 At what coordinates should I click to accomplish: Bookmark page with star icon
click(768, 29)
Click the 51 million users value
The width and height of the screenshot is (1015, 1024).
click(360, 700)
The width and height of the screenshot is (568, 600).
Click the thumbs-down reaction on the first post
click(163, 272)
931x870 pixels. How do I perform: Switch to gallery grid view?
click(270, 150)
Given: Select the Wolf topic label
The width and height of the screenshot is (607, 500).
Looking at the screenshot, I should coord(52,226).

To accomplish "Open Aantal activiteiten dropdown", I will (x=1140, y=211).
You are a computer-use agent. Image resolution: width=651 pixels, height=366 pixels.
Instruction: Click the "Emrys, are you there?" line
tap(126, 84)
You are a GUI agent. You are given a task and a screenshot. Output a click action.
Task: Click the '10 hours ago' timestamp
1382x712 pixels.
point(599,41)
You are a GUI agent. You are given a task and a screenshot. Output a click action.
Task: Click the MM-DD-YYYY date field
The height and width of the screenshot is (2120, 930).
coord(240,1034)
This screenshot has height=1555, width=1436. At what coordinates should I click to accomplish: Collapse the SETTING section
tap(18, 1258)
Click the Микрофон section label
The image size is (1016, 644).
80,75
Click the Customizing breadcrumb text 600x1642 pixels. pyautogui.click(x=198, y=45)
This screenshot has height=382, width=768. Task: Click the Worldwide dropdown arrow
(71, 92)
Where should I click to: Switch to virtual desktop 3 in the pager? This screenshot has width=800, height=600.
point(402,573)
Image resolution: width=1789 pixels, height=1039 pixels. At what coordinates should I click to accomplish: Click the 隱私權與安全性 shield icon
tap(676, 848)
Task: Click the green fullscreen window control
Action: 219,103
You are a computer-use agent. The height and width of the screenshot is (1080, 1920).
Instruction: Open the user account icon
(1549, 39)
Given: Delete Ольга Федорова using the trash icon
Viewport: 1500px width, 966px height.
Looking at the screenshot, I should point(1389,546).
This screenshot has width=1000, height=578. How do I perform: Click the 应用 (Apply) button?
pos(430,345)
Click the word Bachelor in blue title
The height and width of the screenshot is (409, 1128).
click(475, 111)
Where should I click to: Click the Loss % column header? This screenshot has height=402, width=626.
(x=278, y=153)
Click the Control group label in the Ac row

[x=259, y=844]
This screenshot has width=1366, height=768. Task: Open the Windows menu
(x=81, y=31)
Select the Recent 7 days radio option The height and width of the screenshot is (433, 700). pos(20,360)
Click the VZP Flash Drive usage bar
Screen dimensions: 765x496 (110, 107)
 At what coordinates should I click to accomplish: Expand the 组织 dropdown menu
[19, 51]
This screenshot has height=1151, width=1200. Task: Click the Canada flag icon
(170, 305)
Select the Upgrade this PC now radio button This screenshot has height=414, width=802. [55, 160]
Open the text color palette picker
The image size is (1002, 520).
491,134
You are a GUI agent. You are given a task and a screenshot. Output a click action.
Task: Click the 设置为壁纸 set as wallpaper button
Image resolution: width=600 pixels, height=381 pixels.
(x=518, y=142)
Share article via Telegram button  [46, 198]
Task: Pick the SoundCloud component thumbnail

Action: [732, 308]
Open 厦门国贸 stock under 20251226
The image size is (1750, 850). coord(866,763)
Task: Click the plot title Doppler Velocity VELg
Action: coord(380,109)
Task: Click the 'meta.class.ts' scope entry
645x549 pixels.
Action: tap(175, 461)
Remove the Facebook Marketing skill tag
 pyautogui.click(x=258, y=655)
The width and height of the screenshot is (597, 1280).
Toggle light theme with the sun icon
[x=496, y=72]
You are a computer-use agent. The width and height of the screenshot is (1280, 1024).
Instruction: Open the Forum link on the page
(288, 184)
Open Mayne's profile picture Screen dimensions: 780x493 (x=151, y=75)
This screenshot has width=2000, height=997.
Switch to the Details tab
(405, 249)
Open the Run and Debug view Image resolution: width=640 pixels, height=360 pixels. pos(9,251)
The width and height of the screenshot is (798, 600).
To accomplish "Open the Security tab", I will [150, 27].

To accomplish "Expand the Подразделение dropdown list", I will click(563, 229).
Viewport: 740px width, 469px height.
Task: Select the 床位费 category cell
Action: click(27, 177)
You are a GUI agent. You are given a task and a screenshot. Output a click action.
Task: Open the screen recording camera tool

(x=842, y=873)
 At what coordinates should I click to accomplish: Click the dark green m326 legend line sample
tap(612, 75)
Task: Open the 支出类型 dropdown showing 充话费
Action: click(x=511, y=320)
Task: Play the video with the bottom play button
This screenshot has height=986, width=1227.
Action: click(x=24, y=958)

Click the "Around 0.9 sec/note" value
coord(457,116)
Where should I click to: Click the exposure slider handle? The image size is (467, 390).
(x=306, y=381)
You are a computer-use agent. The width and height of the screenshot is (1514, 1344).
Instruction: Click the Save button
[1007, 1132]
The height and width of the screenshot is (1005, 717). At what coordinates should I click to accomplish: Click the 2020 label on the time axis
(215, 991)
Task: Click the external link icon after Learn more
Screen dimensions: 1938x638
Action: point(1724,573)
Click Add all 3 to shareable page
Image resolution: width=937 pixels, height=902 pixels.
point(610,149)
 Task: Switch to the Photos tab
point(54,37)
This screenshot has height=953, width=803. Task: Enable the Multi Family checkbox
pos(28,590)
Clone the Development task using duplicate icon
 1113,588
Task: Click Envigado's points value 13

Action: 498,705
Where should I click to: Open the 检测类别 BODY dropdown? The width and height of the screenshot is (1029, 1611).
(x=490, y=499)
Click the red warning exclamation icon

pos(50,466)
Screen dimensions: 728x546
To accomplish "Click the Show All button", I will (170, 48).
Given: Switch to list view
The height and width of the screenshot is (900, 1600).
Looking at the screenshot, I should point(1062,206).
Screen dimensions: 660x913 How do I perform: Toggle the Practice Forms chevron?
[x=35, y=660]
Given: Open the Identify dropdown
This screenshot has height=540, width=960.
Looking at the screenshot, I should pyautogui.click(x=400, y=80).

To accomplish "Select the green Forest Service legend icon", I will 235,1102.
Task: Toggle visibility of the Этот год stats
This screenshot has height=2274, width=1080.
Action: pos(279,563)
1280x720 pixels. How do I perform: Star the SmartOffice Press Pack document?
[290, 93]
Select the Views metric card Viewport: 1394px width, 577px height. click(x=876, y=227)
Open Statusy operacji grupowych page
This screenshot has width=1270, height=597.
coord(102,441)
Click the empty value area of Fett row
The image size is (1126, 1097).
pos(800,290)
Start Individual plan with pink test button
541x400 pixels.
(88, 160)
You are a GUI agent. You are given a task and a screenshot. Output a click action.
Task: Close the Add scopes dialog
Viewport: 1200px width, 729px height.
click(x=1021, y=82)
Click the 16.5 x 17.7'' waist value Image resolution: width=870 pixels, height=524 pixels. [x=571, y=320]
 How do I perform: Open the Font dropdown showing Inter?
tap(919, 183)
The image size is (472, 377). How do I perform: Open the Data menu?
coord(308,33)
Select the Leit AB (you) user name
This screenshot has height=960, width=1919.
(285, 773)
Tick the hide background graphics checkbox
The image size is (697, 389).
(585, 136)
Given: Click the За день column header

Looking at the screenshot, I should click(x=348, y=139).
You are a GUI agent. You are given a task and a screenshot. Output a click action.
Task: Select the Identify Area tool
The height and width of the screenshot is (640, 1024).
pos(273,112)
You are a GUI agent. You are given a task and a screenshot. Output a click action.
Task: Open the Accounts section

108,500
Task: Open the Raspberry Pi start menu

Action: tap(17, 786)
^^^^^^^^^^^^^^^^
■ Description of the task:
Produce an exact copy of every entry above.

■ Result of the task:
 At what coordinates should I click to accomplish: Bookmark page with star icon
click(768, 29)
Click the 51 million users value
The width and height of the screenshot is (1015, 1024).
click(360, 700)
The width and height of the screenshot is (568, 600).
Click the thumbs-down reaction on the first post
click(163, 272)
931x870 pixels. How do I perform: Switch to gallery grid view?
click(270, 150)
Given: Select the Wolf topic label
The width and height of the screenshot is (607, 500).
Looking at the screenshot, I should coord(52,226).

To accomplish "Open Aantal activiteiten dropdown", I will (x=1140, y=211).
You are a computer-use agent. Image resolution: width=651 pixels, height=366 pixels.
Instruction: Click the "Emrys, are you there?" line
tap(126, 84)
You are a GUI agent. You are given a task and a screenshot. Output a click action.
Task: Click the '10 hours ago' timestamp
1382x712 pixels.
point(599,41)
You are a GUI agent. You are given a task and a screenshot. Output a click action.
Task: Click the MM-DD-YYYY date field
The height and width of the screenshot is (2120, 930).
coord(240,1034)
This screenshot has height=1555, width=1436. At what coordinates should I click to accomplish: Collapse the SETTING section
tap(18, 1258)
Click the Микрофон section label
The image size is (1016, 644).
80,75
Click the Customizing breadcrumb text 600x1642 pixels. pyautogui.click(x=198, y=45)
This screenshot has height=382, width=768. Task: Click the Worldwide dropdown arrow
(71, 92)
Where should I click to: Switch to virtual desktop 3 in the pager? This screenshot has width=800, height=600.
point(402,573)
Image resolution: width=1789 pixels, height=1039 pixels. At what coordinates should I click to accomplish: Click the 隱私權與安全性 shield icon
tap(676, 848)
Task: Click the green fullscreen window control
Action: 219,103
You are a computer-use agent. The height and width of the screenshot is (1080, 1920).
Instruction: Open the user account icon
(1549, 39)
Given: Delete Ольга Федорова using the trash icon
Viewport: 1500px width, 966px height.
Looking at the screenshot, I should point(1389,546).
This screenshot has width=1000, height=578. How do I perform: Click the 应用 (Apply) button?
pos(430,345)
Click the word Bachelor in blue title
The height and width of the screenshot is (409, 1128).
click(475, 111)
Where should I click to: Click the Loss % column header? This screenshot has height=402, width=626.
(x=278, y=153)
Click the Control group label in the Ac row

[x=259, y=844]
This screenshot has width=1366, height=768. Task: Open the Windows menu
(x=81, y=31)
Select the Recent 7 days radio option The height and width of the screenshot is (433, 700). pos(20,360)
Click the VZP Flash Drive usage bar
Screen dimensions: 765x496 (110, 107)
 At what coordinates should I click to accomplish: Expand the 组织 dropdown menu
[19, 51]
This screenshot has height=1151, width=1200. Task: Click the Canada flag icon
(170, 305)
Select the Upgrade this PC now radio button This screenshot has height=414, width=802. [55, 160]
Open the text color palette picker
The image size is (1002, 520).
491,134
You are a GUI agent. You are given a task and a screenshot. Output a click action.
Task: Click the 设置为壁纸 set as wallpaper button
Image resolution: width=600 pixels, height=381 pixels.
(x=518, y=142)
Share article via Telegram button  [46, 198]
Task: Pick the SoundCloud component thumbnail

Action: [732, 308]
Open 厦门国贸 stock under 20251226
The image size is (1750, 850). coord(866,763)
Task: Click the plot title Doppler Velocity VELg
Action: coord(380,109)
Task: Click the 'meta.class.ts' scope entry
645x549 pixels.
Action: tap(175, 461)
Remove the Facebook Marketing skill tag
 pyautogui.click(x=258, y=655)
The width and height of the screenshot is (597, 1280).
Toggle light theme with the sun icon
[x=496, y=72]
You are a computer-use agent. The width and height of the screenshot is (1280, 1024).
Instruction: Open the Forum link on the page
(288, 184)
Open Mayne's profile picture Screen dimensions: 780x493 (x=151, y=75)
This screenshot has width=2000, height=997.
Switch to the Details tab
(405, 249)
Open the Run and Debug view Image resolution: width=640 pixels, height=360 pixels. pos(9,251)
The width and height of the screenshot is (798, 600).
To accomplish "Open the Security tab", I will [150, 27].

To accomplish "Expand the Подразделение dropdown list", I will click(563, 229).
Viewport: 740px width, 469px height.
Task: Select the 床位费 category cell
Action: click(27, 177)
You are a GUI agent. You are given a task and a screenshot. Output a click action.
Task: Open the screen recording camera tool

(x=842, y=873)
 At what coordinates should I click to accomplish: Click the dark green m326 legend line sample
tap(612, 75)
Task: Open the 支出类型 dropdown showing 充话费
Action: click(x=511, y=320)
Task: Play the video with the bottom play button
This screenshot has height=986, width=1227.
Action: click(x=24, y=958)

Click the "Around 0.9 sec/note" value
coord(457,116)
Where should I click to: Click the exposure slider handle? The image size is (467, 390).
(x=306, y=381)
You are a computer-use agent. The width and height of the screenshot is (1514, 1344).
Instruction: Click the Save button
[1007, 1132]
The height and width of the screenshot is (1005, 717). At what coordinates should I click to accomplish: Click the 2020 label on the time axis
(215, 991)
Task: Click the external link icon after Learn more
Screen dimensions: 1938x638
Action: point(1724,573)
Click Add all 3 to shareable page
Image resolution: width=937 pixels, height=902 pixels.
point(610,149)
 Task: Switch to the Photos tab
point(54,37)
This screenshot has height=953, width=803. Task: Enable the Multi Family checkbox
pos(28,590)
Clone the Development task using duplicate icon
 1113,588
Task: Click Envigado's points value 13

Action: 498,705
Where should I click to: Open the 检测类别 BODY dropdown? The width and height of the screenshot is (1029, 1611).
(x=490, y=499)
Click the red warning exclamation icon

pos(50,466)
Screen dimensions: 728x546
To accomplish "Click the Show All button", I will (170, 48).
Given: Switch to list view
The height and width of the screenshot is (900, 1600).
Looking at the screenshot, I should point(1062,206).
Screen dimensions: 660x913 How do I perform: Toggle the Practice Forms chevron?
[x=35, y=660]
Given: Open the Identify dropdown
This screenshot has height=540, width=960.
Looking at the screenshot, I should pyautogui.click(x=400, y=80).

To accomplish "Select the green Forest Service legend icon", I will 235,1102.
Task: Toggle visibility of the Этот год stats
This screenshot has height=2274, width=1080.
Action: pos(279,563)
1280x720 pixels. How do I perform: Star the SmartOffice Press Pack document?
[290, 93]
Select the Views metric card Viewport: 1394px width, 577px height. click(x=876, y=227)
Open Statusy operacji grupowych page
This screenshot has width=1270, height=597.
coord(102,441)
Click the empty value area of Fett row
The image size is (1126, 1097).
pos(800,290)
Start Individual plan with pink test button
541x400 pixels.
(88, 160)
You are a GUI agent. You are given a task and a screenshot. Output a click action.
Task: Close the Add scopes dialog
Viewport: 1200px width, 729px height.
click(x=1021, y=82)
Click the 16.5 x 17.7'' waist value Image resolution: width=870 pixels, height=524 pixels. [x=571, y=320]
 How do I perform: Open the Font dropdown showing Inter?
tap(919, 183)
The image size is (472, 377). How do I perform: Open the Data menu?
coord(308,33)
Select the Leit AB (you) user name
This screenshot has height=960, width=1919.
(285, 773)
Tick the hide background graphics checkbox
The image size is (697, 389).
(585, 136)
Given: Click the За день column header

Looking at the screenshot, I should click(x=348, y=139).
You are a GUI agent. You are given a task and a screenshot. Output a click action.
Task: Select the Identify Area tool
The height and width of the screenshot is (640, 1024).
pos(273,112)
You are a GUI agent. You are given a task and a screenshot. Output a click action.
Task: Open the Accounts section

108,500
Task: Open the Raspberry Pi start menu

Action: tap(17, 786)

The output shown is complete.